New York (United States). A wind of change is blowing through the American Museum of Natural History (AMNH) in New York. Its monumental entrance facing Central Park is no longer guarded by the statue of former President Theodore Roosevelt, his benefactor, which showed him on horseback dominating an African and a Native American. The long-maligned sculpture was removed earlier this year after intense controversy fueled by the escalation of the Black Lives Matter movement over the summer of 2020. Inside, a renovated gallery dedicated to Native American cultures from Pacific Northwest also wants to reorient the discourse of the museum towards more “Inclusion, Diversity and Equality”announced prelude of a revolution in progress.
Recounting the “lived experiences” of Native Americans
Le « Northwest Coast Hall » [voir ill.] is the oldest gallery in the museum. Inaugurated in 1899 by Franz Boas, a leading anthropologist at the time, it had changed little in appearance in almost a century. It took five years and 19 million dollars (18.1 million euros) to give it a new face, which visitors can discover since May 13: jointly designed by Peter Whiteley, curator in charge of northern ethnology -American at the museum, and Haa’yuups, head of the house of Takiishtakamlthat-h of the Huupa’chesat-h First Nation located on Vancouver Island in Canada, the new exhibition aims to focus on the “lived experiences” by indigenous peoples around the thousand or so objects it brings together.
In its day, Franz Boas’s presentation was considered a model of its kind, with an avant-garde discourse: whereas other museums, in particular the Smithsonian Institution, still characterized the Amerindian peoples as “savages”at “civilize”, Boas showed that these objects were the product of sophisticated civilizations.
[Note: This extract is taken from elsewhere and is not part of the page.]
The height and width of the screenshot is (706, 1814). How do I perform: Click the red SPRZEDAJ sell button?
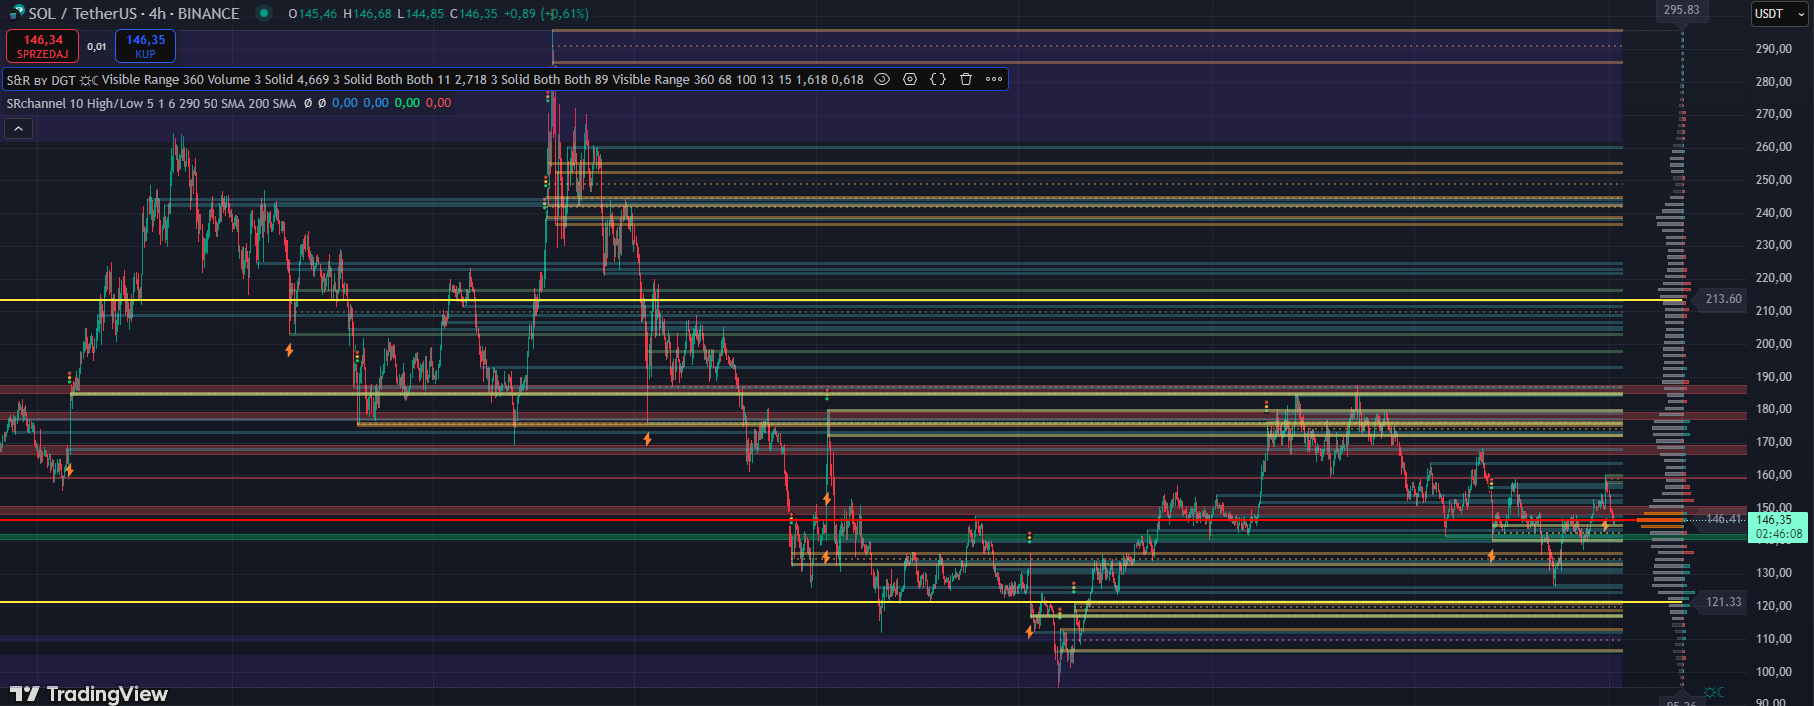[42, 46]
A supporter of “cultural relativism”, he argued that the beliefs and behaviors of a human group depended on its environment and that societies could therefore not be hierarchized. “It was quite revolutionary”, comments Peter Whiteley. Despite everything, the speech of the room, in places very paternalistic, had aged rather badly and needed to be updated.
Objects selected by the tribes themselves
The sixty-seven totem poles and monumental sculptures, essential social and religious emblems in the cultures of the Pacific Northwest, now stand out against the walls painted in a deep blue, supposed to evoke the landscapes of the azure fjords of the region. The original pavement of the long room has been preserved, but the eight alcoves and four corner galleries that once structured it have been completely opened up, making the passage from one section to the other much more fluid. The showcases have also been redesigned to accommodate objects of all kinds and sizes, the previous ones being too hollow, created mainly for the exhibition of hooks, Franz Boas’ hobby.
These objects, headdresses, baskets, dishes, ceremonial instruments or a large canoe carved from a trunk of red cedar suspended from the ceiling, are much more numerous and much more diverse than in the original presentation and had for the most have never been shown to the public. Many have been unearthed from museum storage by representatives of the ten nations whose cultures are represented. This is one of the salient features of this renovation: in addition to having called on an Amerindian curator, in the person of Haa’yuups, the museum wanted to associate with the design of each of the ten sections of the exhibition a group of experts and witnesses from the mentioned tribe.
The result is a presentation that emphasizes the spiritual and functional functions of the objects for the people who made them and who used them. Many cartels are written in the first person and give voice to Native Americans, in the form of testimonials or user manuals. Contextual inserts are ubiquitous throughout the gallery, which overflows with texts, images and videos offering so many opportunities for communities to share their perspectives, including the most critical ones, on their stories and their objects: the different forms of government repression of their culture is mentioned, as is the colonization of their land or even the theft of their objects for the benefit of museums. “I still believe that these objects belong to us”, indeed regrets Haa’yuups, who agreed to participate in the renovation project because he does not believe likely, in the short term, a large-scale restitution of these objects. It is however a recurring request from the tribes concerned: for many of their representatives, who came to discover the new gallery during a ceremony on May 4, to see these artefacts, to which they attribute spiritual power, confined in a museum see imprisoned. In a press release, the museum announced that it had opened discussions for a “limited restitution process”because that’s the whole paradox of this new gallery: how can you refuse to return the objects when so much emphasis is placed on their spiritual faculties, their role in the communities and the tumultuous history of their acquisition by the museum?